» **Exercise brief**: Copy the entries below exactly. Images do not belong in the copy.

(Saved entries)
Start of Block

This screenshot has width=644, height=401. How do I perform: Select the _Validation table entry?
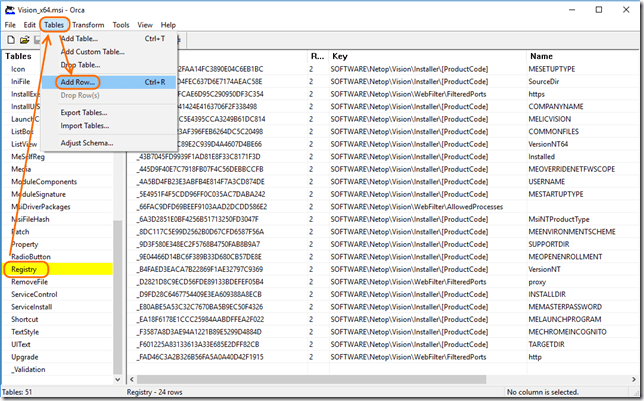click(x=29, y=367)
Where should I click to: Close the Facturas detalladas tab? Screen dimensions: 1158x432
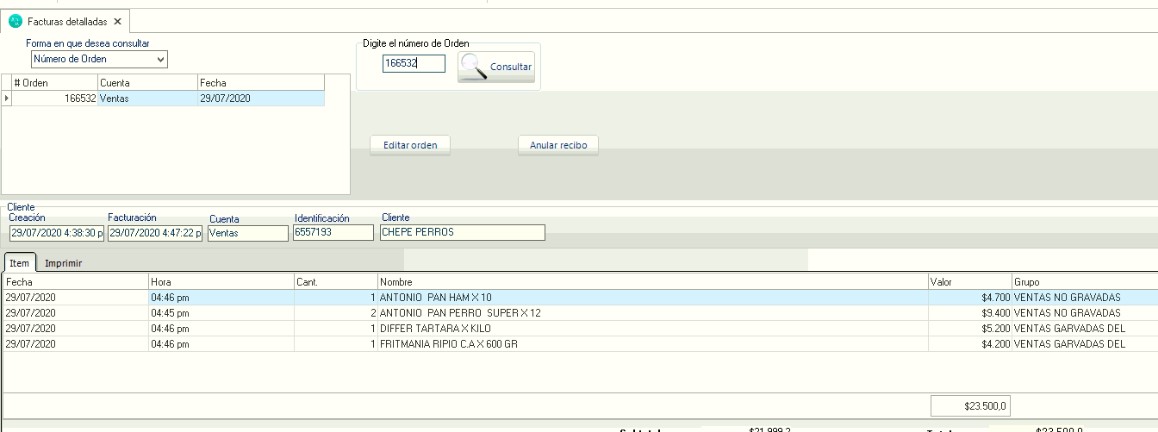point(118,21)
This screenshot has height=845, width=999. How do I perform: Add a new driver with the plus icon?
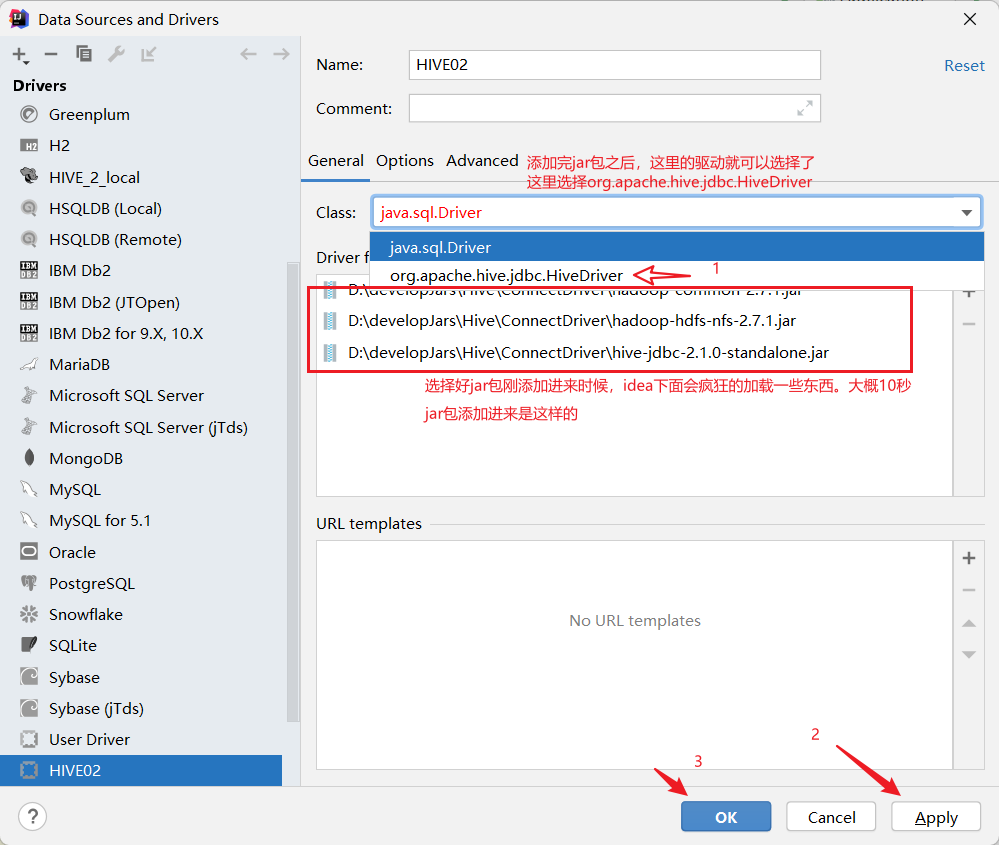[19, 54]
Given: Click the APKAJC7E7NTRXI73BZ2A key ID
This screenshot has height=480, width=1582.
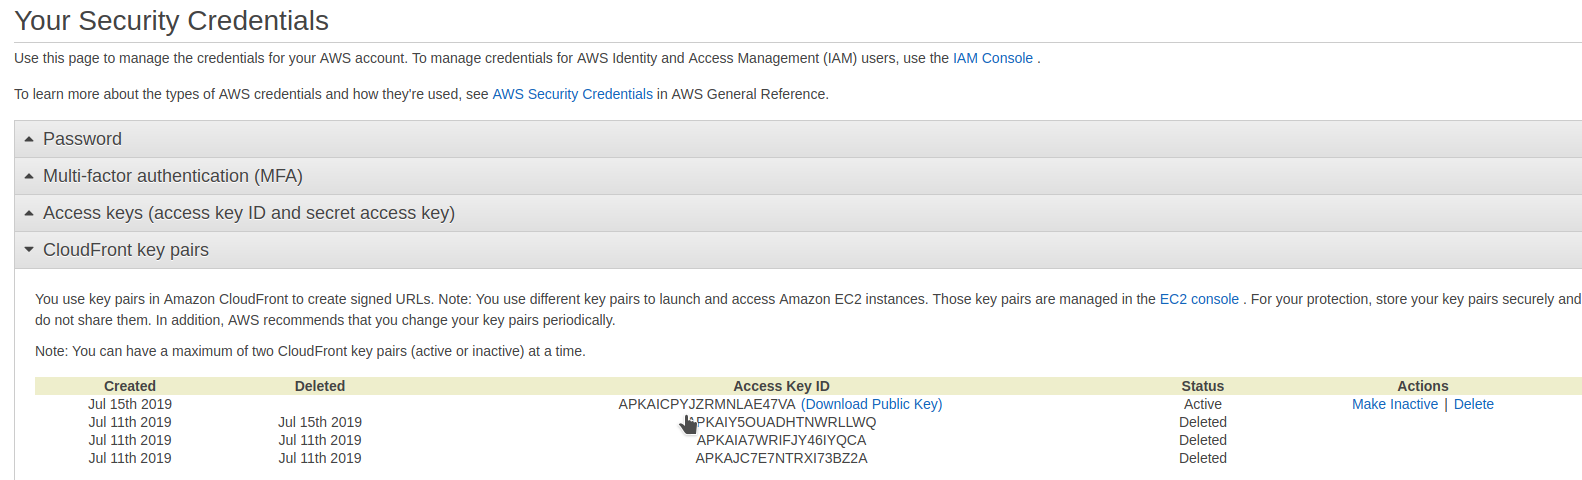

End of Block

» **Output for this exercise**:
This screenshot has width=644, height=401. How do I perform: Select the _Validation table entry?
click(x=29, y=367)
Where should I click to: Close the Facturas detalladas tab? Screen dimensions: 1158x432
point(118,21)
This screenshot has height=845, width=999. How do I perform: Add a new driver with the plus icon?
[19, 54]
Given: Click the APKAJC7E7NTRXI73BZ2A key ID
This screenshot has height=480, width=1582.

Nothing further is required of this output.